ABANDONMENT BY ONE SPOUSE
If a spouse without just cause abandons the other or fails to comply with his or her obligation to the family (referring to marital, parental or property relations), the aggrieved spouse may petition the court for receivership, for judicial separation of property, or for authority to be the sole administrator of the conjugal partnership property, subject to such precautionary conditions as the court may impose.
A spouse is deemed to have abandoned the other when he or she has left the conjugal dwelling without intention of returning. The spouse who has left the conjugal dwelling for a period of three months or has failed within the same period to give any information as to his or her whereabouts shall be prima facie presumed to have no intention of returning to the conjugal dwelling.

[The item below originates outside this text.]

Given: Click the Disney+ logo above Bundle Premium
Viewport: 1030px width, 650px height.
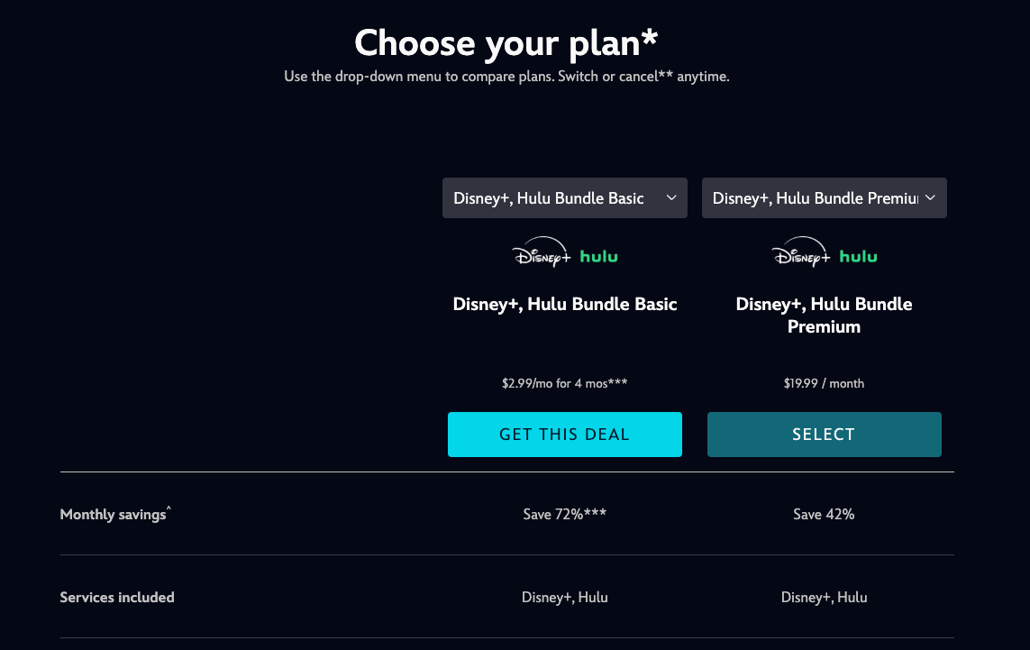Looking at the screenshot, I should [801, 253].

PROCEDURE IN LIQUIDATION OF CPG
The following procedure shall apply:
(1) An inventory shall be prepared, listing separately all the properties of the conjugal partnership and the exclusive properties of each spouse.

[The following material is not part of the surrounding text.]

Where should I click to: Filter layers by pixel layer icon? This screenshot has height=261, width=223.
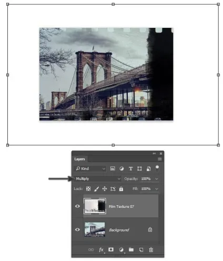tap(113, 168)
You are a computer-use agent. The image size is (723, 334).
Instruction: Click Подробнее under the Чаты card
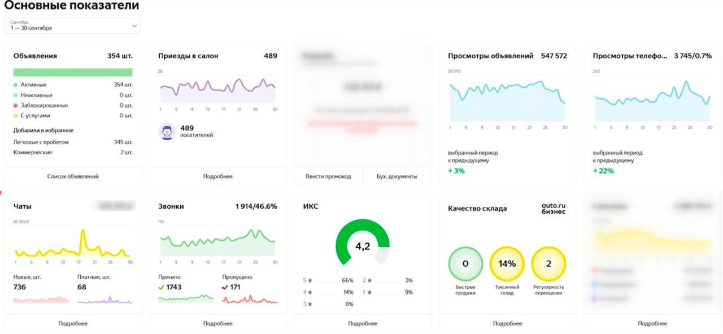[73, 323]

(2) Amounts advanced by the conjugal partnership in payment of personal debts and obligations of either spouse shall be credited to the conjugal partnership as an asset thereof.

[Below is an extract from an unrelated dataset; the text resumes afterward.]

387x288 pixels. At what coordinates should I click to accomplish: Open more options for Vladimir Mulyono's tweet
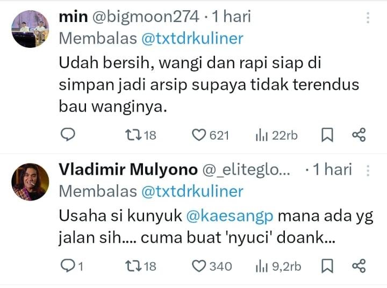[368, 171]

(3) Each spouse shall be reimbursed for the use of his or her exclusive funds in the acquisition of property or for the value of his or her exclusive property, the ownership of which has been vested by law in the conjugal partnership.
(4) The debts and obligations of the conjugal partnership shall be paid out of the conjugal assets. In case of insufficiency of said assets, the spouses shall be solidarily liable for the unpaid balance with their separate properties.
(5) Whatever remains of the exclusive properties of the spouses shall thereafter be delivered to each of them.
(6) Unless the owner had been indemnified from whatever source, the loss or deterioration of movables used for the benefit of the family, belonging to either spouse, even due to fortuitous event, shall be paid to said spouse from the conjugal funds, if any.
(7) The net remainder of the conjugal partnership properties shall constitute the profits, which shall be divided equally between husband and wife, unless a different proportion or division was agreed upon in the marriage settlements or unless there has been a voluntary waiver or forfeiture of such share as provided in the Family Code.
(8) The presumptive legitimes of the common children shall be delivered upon partition.
(9) In the partition of the properties, the conjugal dwelling and the lot on which it is situated shall, unless otherwise agreed upon by the parties, be adjudicated to the spouse with whom the majority of the common children choose to remain. Children below the age of seven years are deemed to have chosen the mother, unless the court has decided otherwise. In case there is no such majority, the court shall decide, taking into consideration the best interests of said children.
DEATH OF ONE SPOUSE; LIQUIDATION
Upon the termination of the marriage by death, the conjugal partnership property shall be liquidated in the same proceeding for the settlement of the estate of the deceased. If no judicial settlement proceeding is instituted, the surviving spouse shall liquidate the conjugal partnership property either judicially or extra-judicially within six months from the death of the deceased spouse.
If the procedure on liquidation, as outlined above, is not followed: (a) any disposition or encumbrance involving conjugal partnership property by the surviving spouse shall be void; and (b) any subsequent marriage shall be governed by the mandatory regime of complete separation of property.
SUPPORT DURING LIQUIDATION
From the common mass of property support shall be given to the surviving spouse and to the children during the liquidation of the inventoried property and until what belongs to them is delivered; but from this shall be deducted that amount received for support which exceeds the fruits or rents pertaining to them.